The next day after loading, and in order to refuel, the vessel was shifted about three miles downriver during slack water. This was accomplished by the same pilot from the previous day and the transit was uneventful. At the new berth, ten mooring lines were used as illustrated.
The ten mooring lines used.
Because of draught considerations, the vessel was docked such that the ship’s bow extended 30 feet beyond the east end of the wharf. After docking, a crew member conducting a patrol noticed dust and smoke coming from the brakes of the mooring line drums on the bow. The alert was given and the bridge team tried using the ship’s bow thrusters to push the vessel toward the dock, but to no avail.
As the vessel’s bow was pushed into the river, the three mooring lines that were on bitts parted (both forward springs and one aft spring).

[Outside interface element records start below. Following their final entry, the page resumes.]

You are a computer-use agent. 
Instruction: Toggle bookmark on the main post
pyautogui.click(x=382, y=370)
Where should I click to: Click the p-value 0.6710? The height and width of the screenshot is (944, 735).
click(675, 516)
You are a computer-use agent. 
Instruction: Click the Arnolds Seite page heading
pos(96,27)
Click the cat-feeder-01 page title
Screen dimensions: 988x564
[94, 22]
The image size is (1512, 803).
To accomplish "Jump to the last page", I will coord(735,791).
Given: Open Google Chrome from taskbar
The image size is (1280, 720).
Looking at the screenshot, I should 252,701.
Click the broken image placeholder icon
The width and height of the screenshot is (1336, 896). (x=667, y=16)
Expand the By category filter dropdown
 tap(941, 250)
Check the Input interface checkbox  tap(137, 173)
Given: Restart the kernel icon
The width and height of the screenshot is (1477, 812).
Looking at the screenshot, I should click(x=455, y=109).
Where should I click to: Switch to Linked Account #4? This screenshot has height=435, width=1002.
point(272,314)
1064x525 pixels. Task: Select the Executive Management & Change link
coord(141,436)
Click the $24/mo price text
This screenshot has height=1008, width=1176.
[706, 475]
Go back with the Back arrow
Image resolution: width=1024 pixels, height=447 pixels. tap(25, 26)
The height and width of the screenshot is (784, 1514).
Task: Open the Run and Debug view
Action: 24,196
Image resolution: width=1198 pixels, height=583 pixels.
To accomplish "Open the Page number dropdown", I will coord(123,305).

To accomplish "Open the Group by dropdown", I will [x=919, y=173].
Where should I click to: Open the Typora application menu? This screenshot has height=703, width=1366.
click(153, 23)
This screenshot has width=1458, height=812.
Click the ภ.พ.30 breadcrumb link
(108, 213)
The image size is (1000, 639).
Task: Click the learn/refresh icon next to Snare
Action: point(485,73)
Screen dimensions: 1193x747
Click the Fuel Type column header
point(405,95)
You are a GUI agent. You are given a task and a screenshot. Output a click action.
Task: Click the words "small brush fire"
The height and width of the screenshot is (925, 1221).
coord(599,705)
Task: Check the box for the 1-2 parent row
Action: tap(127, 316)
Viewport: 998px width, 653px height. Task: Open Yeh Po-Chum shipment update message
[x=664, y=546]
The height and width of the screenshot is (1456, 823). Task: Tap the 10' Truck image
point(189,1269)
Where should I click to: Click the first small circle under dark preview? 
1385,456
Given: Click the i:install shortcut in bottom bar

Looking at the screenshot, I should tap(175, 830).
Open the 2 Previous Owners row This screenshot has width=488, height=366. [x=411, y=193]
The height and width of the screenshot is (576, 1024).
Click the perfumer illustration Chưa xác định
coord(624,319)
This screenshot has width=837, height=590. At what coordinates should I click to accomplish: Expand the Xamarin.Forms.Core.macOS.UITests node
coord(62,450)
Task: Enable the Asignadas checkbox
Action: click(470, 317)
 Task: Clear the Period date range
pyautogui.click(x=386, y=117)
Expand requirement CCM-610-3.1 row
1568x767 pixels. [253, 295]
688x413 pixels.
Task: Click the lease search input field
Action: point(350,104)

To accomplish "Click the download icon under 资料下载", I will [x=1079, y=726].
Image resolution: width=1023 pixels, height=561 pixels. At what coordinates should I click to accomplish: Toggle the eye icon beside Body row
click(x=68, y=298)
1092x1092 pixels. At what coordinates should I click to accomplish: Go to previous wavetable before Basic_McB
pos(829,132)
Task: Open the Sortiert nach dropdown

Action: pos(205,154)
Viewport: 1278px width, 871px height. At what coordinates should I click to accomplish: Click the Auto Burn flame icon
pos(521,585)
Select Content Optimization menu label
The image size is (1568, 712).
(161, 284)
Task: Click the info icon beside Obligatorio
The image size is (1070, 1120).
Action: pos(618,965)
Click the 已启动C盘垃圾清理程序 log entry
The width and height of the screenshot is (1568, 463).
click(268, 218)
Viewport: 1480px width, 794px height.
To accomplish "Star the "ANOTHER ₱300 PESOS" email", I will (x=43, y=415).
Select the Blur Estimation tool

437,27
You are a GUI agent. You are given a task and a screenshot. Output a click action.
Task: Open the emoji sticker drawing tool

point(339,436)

The remaining mooring lines were on winches; the winch brakes began slipping and the lines quickly ran free off the drums and fell into the water. Within about ten minutes of the initial warning, the ship was adrift in the river. Anchors were dropped, but they only slowed the drift. A few minutes later the vessel struck a bridge, which sustained approximately $ 2.5 million in damage, while damages to the vessel were estimated at $ 1 million.
Lessons Learned
- All mooring lines should be equally tensioned so as to share the load.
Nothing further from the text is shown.